Well, shock, horror, this week, as AIG, the huge US insurance company faced financial problems of its own. Ah, but what's this got to do with the price of wheat, you may ask? Unfortunately, AIG manages the ETF soft commodity (Wheat, Livestock, etc.) ETFs on behalf of ETF Securites. A complex arrangement that is hard to follow, and created much uncertainty as to whether we'd even get our money back if AIG went under.

When they resume trading, we can probably expect mass redemptions of these ETFs. Here's a contrarian opportunity of ever I saw it. Funds at the ready, because with so many eager sellers, it could be worth taking a punt, because the US Government has already shown an intense desire not to let AIG fail, and anyway, there is guarantee that we would even lose our money if they did.

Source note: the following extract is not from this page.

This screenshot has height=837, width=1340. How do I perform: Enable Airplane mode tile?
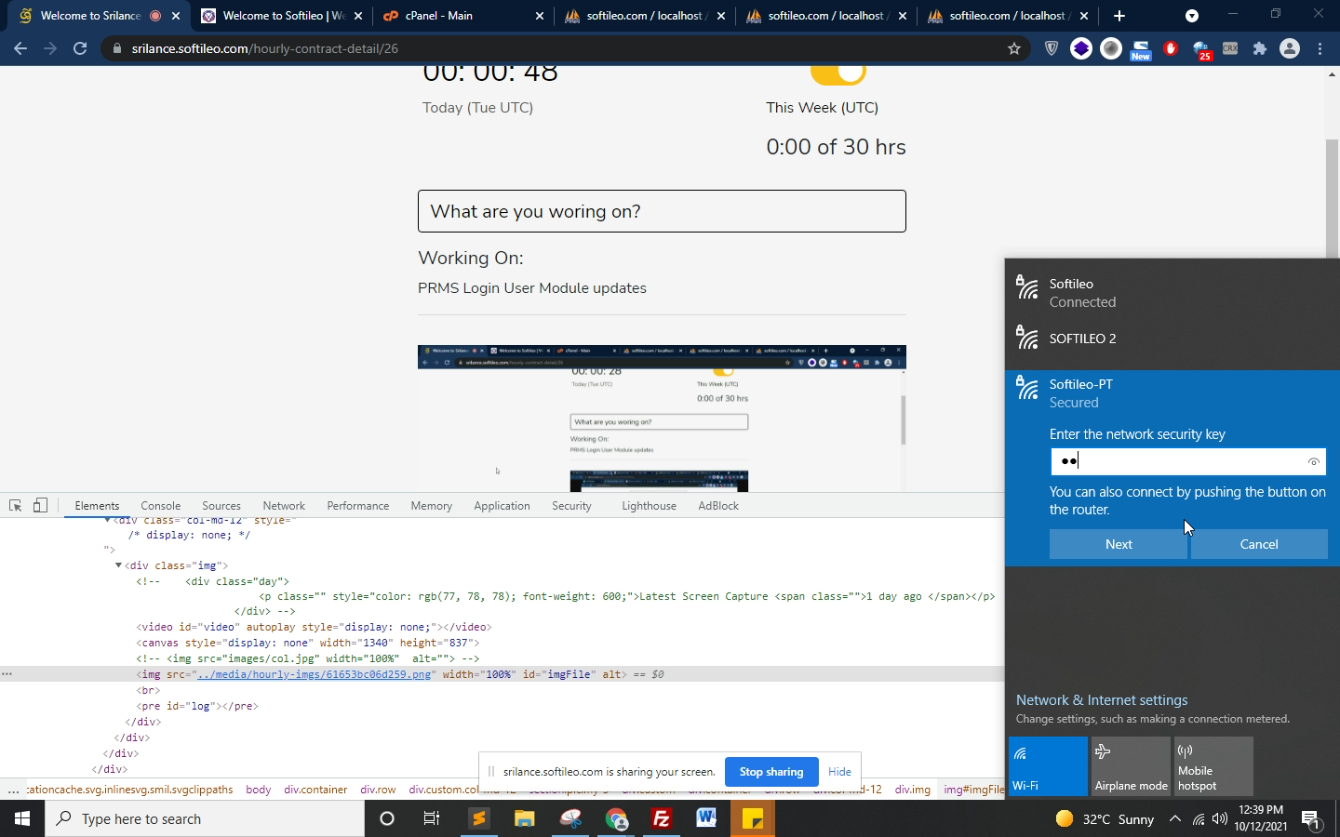pyautogui.click(x=1130, y=766)
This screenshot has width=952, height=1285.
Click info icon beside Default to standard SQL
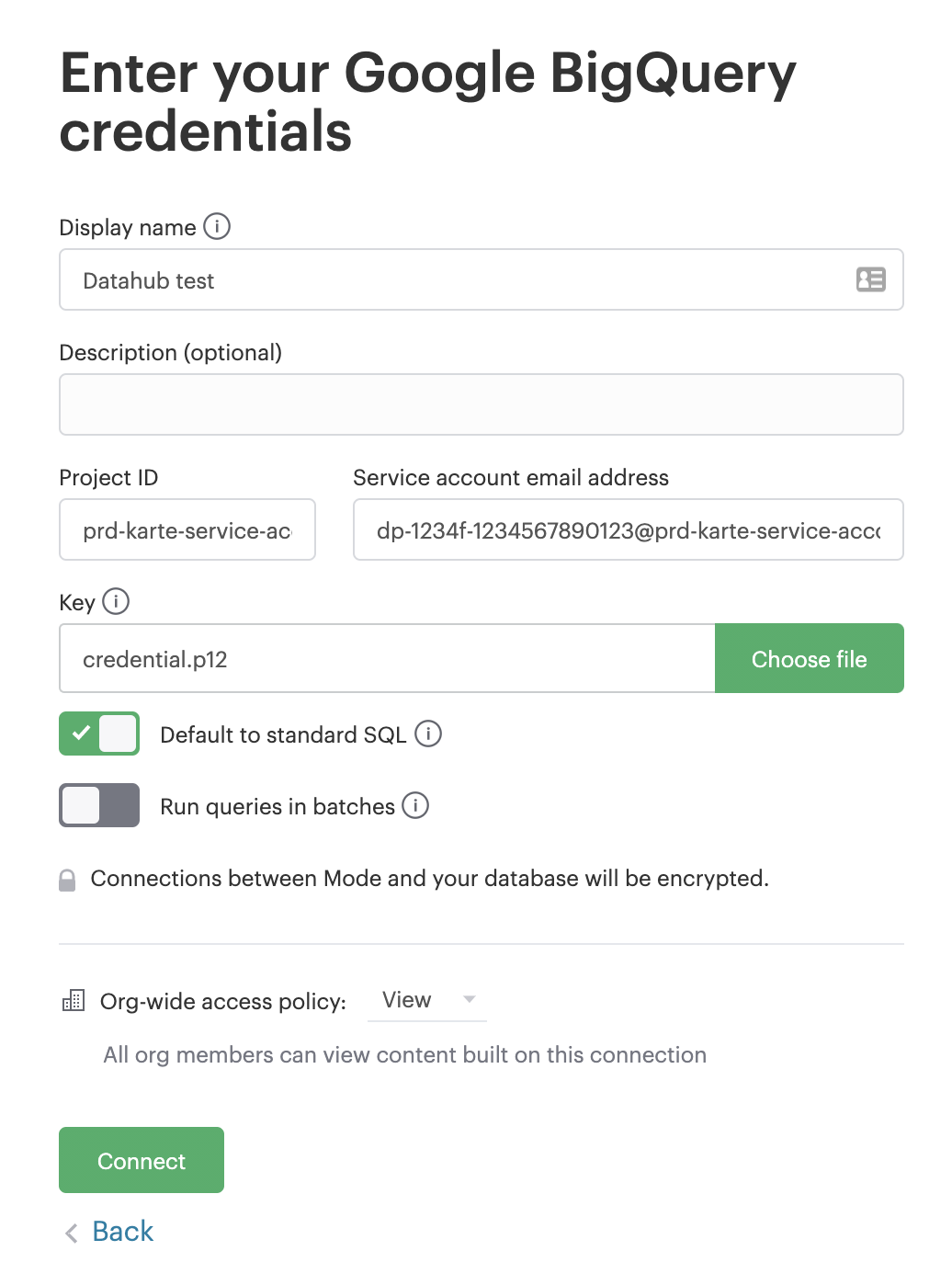[428, 733]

With any luck, we'll see these ETFs trading at huge discounts to NAV. I think it's worth taking a risk, especially since the alternative is British pounds (for me), or exposing myself to the vagaries and fluctuations of our ailing economy through stocks.

Wednesday 3 September 2008

Time to put a bit back in?

I was surprised to receive a letter recently for a tender offer for up to 40% of my holding in Fidelity Asian Values Investment Trust. While I'm used to this kind of thing happening, I've never seen it happen to Fidelity before, which probably says a lot about the kind of bear market we are experiencing. While I'm not exactly bullish on the future of the developed western world economies, I'm becoming steadily convinced, especially after the Olympics, that, to twist a metaphor slightly, the economic torch for the new century was passed from the USA to China, just as the UK passed it to the USA at the beginning of the 20th century.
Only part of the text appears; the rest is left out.